Problem requirements: Could you write out the opening lines of the data, word for word, stopping after the line that contains "Task: Click trash icon for appium:name row"?
:: Record set
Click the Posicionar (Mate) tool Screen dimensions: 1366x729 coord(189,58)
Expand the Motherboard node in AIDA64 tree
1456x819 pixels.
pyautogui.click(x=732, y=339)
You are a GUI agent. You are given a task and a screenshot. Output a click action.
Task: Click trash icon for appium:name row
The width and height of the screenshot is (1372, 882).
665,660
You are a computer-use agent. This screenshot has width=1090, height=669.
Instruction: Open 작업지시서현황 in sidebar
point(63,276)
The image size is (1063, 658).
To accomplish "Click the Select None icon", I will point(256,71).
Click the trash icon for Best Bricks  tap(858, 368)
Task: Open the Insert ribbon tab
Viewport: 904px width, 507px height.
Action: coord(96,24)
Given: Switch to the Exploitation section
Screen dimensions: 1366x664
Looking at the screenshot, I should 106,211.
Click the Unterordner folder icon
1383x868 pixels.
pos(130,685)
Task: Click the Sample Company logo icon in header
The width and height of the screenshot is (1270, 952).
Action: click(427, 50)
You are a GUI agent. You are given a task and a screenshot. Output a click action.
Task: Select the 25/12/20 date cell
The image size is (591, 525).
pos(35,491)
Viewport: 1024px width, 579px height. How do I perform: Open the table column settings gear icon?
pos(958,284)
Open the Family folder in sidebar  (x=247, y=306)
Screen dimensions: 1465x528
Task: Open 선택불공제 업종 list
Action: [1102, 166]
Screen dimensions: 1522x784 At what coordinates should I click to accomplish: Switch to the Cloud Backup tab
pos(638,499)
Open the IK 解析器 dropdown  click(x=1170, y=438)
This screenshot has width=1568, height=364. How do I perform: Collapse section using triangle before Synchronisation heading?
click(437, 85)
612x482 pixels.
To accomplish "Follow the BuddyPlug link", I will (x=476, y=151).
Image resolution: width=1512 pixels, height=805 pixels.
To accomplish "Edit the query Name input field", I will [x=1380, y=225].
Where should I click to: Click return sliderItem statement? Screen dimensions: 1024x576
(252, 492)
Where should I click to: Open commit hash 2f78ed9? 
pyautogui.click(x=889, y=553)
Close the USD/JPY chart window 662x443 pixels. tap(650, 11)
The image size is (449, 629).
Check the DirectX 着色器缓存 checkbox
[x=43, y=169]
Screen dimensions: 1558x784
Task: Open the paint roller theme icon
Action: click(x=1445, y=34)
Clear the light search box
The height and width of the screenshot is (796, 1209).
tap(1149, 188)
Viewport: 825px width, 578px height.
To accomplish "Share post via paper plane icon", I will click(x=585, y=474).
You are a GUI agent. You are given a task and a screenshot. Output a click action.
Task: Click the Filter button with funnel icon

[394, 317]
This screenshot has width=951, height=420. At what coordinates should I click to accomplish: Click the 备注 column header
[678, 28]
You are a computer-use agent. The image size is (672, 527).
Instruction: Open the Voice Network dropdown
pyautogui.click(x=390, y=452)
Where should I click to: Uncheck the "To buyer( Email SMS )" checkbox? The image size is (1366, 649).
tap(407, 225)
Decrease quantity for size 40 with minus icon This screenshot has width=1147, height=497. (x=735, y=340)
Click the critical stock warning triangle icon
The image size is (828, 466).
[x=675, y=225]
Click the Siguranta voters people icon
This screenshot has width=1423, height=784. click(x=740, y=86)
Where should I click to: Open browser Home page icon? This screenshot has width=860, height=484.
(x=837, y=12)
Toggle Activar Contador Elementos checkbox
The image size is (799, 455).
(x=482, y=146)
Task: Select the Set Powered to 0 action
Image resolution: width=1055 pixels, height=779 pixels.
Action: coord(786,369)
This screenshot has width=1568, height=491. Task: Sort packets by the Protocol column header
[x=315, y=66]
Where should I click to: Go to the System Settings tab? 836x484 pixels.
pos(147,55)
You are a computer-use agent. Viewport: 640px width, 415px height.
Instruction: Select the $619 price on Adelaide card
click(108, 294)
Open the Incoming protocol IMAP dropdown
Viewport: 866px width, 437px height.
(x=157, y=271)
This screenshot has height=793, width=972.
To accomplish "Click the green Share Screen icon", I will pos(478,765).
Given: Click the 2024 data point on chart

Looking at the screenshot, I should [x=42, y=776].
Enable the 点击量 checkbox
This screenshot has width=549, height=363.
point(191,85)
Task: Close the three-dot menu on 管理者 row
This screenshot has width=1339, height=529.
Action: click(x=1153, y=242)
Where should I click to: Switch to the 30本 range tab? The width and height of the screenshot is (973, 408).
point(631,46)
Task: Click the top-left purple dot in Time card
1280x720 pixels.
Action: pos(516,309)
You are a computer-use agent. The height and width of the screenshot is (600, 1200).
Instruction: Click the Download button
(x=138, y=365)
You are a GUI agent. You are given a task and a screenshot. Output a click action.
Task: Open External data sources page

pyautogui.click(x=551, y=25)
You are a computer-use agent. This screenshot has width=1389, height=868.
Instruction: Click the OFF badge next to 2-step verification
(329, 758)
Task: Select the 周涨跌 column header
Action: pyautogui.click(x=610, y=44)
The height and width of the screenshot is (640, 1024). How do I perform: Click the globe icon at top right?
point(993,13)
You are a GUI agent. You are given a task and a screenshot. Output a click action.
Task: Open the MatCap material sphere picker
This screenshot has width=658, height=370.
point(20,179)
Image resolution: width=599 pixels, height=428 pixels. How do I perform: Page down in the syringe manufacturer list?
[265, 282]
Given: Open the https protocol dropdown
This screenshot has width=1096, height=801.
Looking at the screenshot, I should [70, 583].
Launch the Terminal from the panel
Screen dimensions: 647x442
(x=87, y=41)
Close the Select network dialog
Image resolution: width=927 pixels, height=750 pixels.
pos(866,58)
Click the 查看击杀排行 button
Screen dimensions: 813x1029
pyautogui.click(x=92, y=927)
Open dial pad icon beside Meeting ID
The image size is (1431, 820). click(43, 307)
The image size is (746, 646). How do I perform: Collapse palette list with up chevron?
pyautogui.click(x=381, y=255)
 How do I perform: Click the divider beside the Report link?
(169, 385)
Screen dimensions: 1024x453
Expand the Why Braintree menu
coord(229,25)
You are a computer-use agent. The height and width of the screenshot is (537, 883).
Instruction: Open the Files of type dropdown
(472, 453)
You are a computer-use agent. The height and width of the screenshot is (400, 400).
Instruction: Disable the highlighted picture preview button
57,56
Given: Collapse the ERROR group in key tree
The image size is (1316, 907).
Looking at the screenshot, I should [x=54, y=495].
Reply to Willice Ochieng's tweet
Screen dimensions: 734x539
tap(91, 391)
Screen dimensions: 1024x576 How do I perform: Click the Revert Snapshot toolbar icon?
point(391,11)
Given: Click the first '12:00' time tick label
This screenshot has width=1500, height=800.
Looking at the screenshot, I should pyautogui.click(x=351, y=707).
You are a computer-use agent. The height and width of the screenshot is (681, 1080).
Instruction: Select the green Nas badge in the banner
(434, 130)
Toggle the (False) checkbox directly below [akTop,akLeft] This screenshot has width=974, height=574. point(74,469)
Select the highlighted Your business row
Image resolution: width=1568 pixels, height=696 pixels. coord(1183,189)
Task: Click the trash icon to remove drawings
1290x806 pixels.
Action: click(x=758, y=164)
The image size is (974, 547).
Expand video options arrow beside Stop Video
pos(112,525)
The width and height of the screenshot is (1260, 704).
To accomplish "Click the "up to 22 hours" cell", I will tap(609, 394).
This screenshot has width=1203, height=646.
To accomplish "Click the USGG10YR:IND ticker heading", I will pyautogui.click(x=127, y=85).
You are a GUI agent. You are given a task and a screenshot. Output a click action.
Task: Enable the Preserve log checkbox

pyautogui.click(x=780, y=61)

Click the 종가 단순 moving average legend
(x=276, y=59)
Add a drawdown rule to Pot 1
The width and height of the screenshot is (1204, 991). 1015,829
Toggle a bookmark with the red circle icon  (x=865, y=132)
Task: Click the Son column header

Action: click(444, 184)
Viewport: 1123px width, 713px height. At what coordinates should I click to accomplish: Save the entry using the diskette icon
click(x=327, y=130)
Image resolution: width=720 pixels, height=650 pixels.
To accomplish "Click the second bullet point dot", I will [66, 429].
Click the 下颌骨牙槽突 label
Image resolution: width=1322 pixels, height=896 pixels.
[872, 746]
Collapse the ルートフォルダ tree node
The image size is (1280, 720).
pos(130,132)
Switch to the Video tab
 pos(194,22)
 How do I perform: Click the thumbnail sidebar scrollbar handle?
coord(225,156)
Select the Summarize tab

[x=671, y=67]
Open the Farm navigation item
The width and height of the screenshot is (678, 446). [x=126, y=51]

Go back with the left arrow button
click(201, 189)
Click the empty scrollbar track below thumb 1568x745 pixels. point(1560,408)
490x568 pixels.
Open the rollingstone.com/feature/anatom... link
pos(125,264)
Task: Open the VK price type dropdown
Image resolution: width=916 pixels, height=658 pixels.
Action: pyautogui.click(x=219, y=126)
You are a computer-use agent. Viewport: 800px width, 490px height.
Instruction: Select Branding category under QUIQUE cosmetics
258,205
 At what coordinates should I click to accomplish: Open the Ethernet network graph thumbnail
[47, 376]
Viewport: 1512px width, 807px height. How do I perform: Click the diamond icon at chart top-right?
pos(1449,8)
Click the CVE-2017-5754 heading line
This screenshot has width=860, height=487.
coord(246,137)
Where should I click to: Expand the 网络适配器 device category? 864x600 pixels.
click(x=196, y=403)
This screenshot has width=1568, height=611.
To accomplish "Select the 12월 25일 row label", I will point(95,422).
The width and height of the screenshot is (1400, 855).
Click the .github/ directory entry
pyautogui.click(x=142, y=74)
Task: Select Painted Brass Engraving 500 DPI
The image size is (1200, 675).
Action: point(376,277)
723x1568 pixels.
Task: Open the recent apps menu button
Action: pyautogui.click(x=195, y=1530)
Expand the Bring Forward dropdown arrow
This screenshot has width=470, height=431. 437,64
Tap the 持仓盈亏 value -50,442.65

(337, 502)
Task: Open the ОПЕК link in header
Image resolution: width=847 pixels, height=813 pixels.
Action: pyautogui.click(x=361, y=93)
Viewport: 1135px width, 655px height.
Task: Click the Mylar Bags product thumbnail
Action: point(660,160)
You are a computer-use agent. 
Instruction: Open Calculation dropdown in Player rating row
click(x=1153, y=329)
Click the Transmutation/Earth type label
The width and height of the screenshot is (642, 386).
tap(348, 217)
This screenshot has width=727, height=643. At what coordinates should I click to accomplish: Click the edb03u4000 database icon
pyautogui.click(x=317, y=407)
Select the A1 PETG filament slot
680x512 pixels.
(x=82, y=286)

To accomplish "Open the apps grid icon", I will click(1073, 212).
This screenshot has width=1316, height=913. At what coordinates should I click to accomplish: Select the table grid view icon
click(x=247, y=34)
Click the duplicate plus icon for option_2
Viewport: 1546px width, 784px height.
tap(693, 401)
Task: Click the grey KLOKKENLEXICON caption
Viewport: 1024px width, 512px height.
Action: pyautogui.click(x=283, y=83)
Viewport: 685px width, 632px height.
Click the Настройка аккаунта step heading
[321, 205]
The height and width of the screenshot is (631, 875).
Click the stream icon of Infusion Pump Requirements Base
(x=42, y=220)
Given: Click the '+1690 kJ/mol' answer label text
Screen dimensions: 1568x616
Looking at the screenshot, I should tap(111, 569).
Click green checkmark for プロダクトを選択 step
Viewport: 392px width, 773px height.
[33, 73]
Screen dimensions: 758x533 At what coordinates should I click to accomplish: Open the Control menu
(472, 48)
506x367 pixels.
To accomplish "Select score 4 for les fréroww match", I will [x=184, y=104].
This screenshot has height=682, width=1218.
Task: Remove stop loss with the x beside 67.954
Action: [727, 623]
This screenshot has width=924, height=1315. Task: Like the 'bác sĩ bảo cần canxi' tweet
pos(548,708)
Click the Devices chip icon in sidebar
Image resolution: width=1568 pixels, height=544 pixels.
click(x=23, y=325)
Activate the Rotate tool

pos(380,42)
::::
Solution to this problem:
Click the Posicionar (Mate) tool Screen dimensions: 1366x729 coord(189,58)
Expand the Motherboard node in AIDA64 tree
1456x819 pixels.
pyautogui.click(x=732, y=339)
You are a GUI agent. You are given a task and a screenshot. Output a click action.
Task: Click trash icon for appium:name row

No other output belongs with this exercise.